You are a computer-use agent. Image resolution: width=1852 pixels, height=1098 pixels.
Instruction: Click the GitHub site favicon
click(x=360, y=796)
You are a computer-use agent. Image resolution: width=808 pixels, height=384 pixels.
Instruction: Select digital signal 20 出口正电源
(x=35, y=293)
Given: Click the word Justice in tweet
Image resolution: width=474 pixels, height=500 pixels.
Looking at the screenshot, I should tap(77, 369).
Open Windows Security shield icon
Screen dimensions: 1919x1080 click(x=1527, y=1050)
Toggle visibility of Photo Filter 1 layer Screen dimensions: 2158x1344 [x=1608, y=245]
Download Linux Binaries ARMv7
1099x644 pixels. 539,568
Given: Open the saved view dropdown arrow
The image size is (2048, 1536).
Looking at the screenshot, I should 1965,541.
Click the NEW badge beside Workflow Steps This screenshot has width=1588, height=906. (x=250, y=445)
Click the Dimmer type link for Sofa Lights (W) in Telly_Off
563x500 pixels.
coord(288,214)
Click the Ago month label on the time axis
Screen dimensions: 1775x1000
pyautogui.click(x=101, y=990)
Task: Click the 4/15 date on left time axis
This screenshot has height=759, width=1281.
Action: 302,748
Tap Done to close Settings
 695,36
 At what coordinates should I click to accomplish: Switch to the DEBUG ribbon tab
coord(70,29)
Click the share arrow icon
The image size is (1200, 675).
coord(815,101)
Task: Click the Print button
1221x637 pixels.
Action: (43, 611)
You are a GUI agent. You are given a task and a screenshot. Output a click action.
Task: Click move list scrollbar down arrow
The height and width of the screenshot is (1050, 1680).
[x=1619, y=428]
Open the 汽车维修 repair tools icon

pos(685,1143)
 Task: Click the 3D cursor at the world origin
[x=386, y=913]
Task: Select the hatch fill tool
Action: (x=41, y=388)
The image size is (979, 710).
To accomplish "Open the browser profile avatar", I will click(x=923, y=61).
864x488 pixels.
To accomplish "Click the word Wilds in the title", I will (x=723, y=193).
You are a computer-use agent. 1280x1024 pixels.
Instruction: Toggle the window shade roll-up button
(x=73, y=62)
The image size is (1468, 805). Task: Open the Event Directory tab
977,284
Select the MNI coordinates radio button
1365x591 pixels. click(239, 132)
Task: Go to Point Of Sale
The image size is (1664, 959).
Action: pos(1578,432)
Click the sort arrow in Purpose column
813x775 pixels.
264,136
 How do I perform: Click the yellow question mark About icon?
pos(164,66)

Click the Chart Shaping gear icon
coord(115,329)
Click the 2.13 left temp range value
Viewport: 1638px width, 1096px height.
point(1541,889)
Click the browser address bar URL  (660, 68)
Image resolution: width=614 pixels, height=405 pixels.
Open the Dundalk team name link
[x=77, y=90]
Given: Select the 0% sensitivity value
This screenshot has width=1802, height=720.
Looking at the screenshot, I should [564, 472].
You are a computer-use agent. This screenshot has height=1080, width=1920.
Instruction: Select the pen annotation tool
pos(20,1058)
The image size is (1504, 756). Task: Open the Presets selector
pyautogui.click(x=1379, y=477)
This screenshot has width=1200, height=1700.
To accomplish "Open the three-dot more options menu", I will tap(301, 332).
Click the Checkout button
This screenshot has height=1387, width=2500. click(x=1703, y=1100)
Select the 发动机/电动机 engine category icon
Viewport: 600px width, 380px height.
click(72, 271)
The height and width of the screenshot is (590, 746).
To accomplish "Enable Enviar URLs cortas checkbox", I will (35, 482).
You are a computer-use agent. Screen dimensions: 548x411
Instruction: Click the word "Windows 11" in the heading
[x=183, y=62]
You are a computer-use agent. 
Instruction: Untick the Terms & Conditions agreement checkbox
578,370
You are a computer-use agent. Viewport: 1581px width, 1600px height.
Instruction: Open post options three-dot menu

• WHAT THIS TASK INVOLVES
Retype every one of the lines above, keeping each character unchanged.

• COMPLETED TASK
You are a computer-use agent. Image resolution: width=1852 pixels, height=1098 pixels.
Instruction: Click the GitHub site favicon
click(x=360, y=796)
You are a computer-use agent. Image resolution: width=808 pixels, height=384 pixels.
Instruction: Select digital signal 20 出口正电源
(x=35, y=293)
Given: Click the word Justice in tweet
Image resolution: width=474 pixels, height=500 pixels.
Looking at the screenshot, I should tap(77, 369).
Open Windows Security shield icon
Screen dimensions: 1919x1080 click(x=1527, y=1050)
Toggle visibility of Photo Filter 1 layer Screen dimensions: 2158x1344 [x=1608, y=245]
Download Linux Binaries ARMv7
1099x644 pixels. 539,568
Given: Open the saved view dropdown arrow
The image size is (2048, 1536).
Looking at the screenshot, I should 1965,541.
Click the NEW badge beside Workflow Steps This screenshot has width=1588, height=906. (x=250, y=445)
Click the Dimmer type link for Sofa Lights (W) in Telly_Off
563x500 pixels.
coord(288,214)
Click the Ago month label on the time axis
Screen dimensions: 1775x1000
pyautogui.click(x=101, y=990)
Task: Click the 4/15 date on left time axis
This screenshot has height=759, width=1281.
Action: 302,748
Tap Done to close Settings
 695,36
 At what coordinates should I click to accomplish: Switch to the DEBUG ribbon tab
coord(70,29)
Click the share arrow icon
The image size is (1200, 675).
coord(815,101)
Task: Click the Print button
1221x637 pixels.
Action: (43, 611)
You are a GUI agent. You are given a task and a screenshot. Output a click action.
Task: Click move list scrollbar down arrow
The height and width of the screenshot is (1050, 1680).
[x=1619, y=428]
Open the 汽车维修 repair tools icon

pos(685,1143)
 Task: Click the 3D cursor at the world origin
[x=386, y=913]
Task: Select the hatch fill tool
Action: (x=41, y=388)
The image size is (979, 710).
To accomplish "Open the browser profile avatar", I will click(x=923, y=61).
864x488 pixels.
To accomplish "Click the word Wilds in the title", I will (x=723, y=193).
You are a computer-use agent. 1280x1024 pixels.
Instruction: Toggle the window shade roll-up button
(x=73, y=62)
The image size is (1468, 805). Task: Open the Event Directory tab
977,284
Select the MNI coordinates radio button
1365x591 pixels. click(239, 132)
Task: Go to Point Of Sale
The image size is (1664, 959).
Action: pos(1578,432)
Click the sort arrow in Purpose column
813x775 pixels.
264,136
 How do I perform: Click the yellow question mark About icon?
pos(164,66)

Click the Chart Shaping gear icon
coord(115,329)
Click the 2.13 left temp range value
Viewport: 1638px width, 1096px height.
point(1541,889)
Click the browser address bar URL  (660, 68)
Image resolution: width=614 pixels, height=405 pixels.
Open the Dundalk team name link
[x=77, y=90]
Given: Select the 0% sensitivity value
This screenshot has width=1802, height=720.
Looking at the screenshot, I should [564, 472].
You are a computer-use agent. This screenshot has height=1080, width=1920.
Instruction: Select the pen annotation tool
pos(20,1058)
The image size is (1504, 756). Task: Open the Presets selector
pyautogui.click(x=1379, y=477)
This screenshot has width=1200, height=1700.
To accomplish "Open the three-dot more options menu", I will tap(301, 332).
Click the Checkout button
This screenshot has height=1387, width=2500. click(x=1703, y=1100)
Select the 发动机/电动机 engine category icon
Viewport: 600px width, 380px height.
click(72, 271)
The height and width of the screenshot is (590, 746).
To accomplish "Enable Enviar URLs cortas checkbox", I will (35, 482).
You are a computer-use agent. Screen dimensions: 548x411
Instruction: Click the word "Windows 11" in the heading
[x=183, y=62]
You are a computer-use agent. 
Instruction: Untick the Terms & Conditions agreement checkbox
578,370
You are a computer-use agent. Viewport: 1581px width, 1600px height.
Instruction: Open post options three-dot menu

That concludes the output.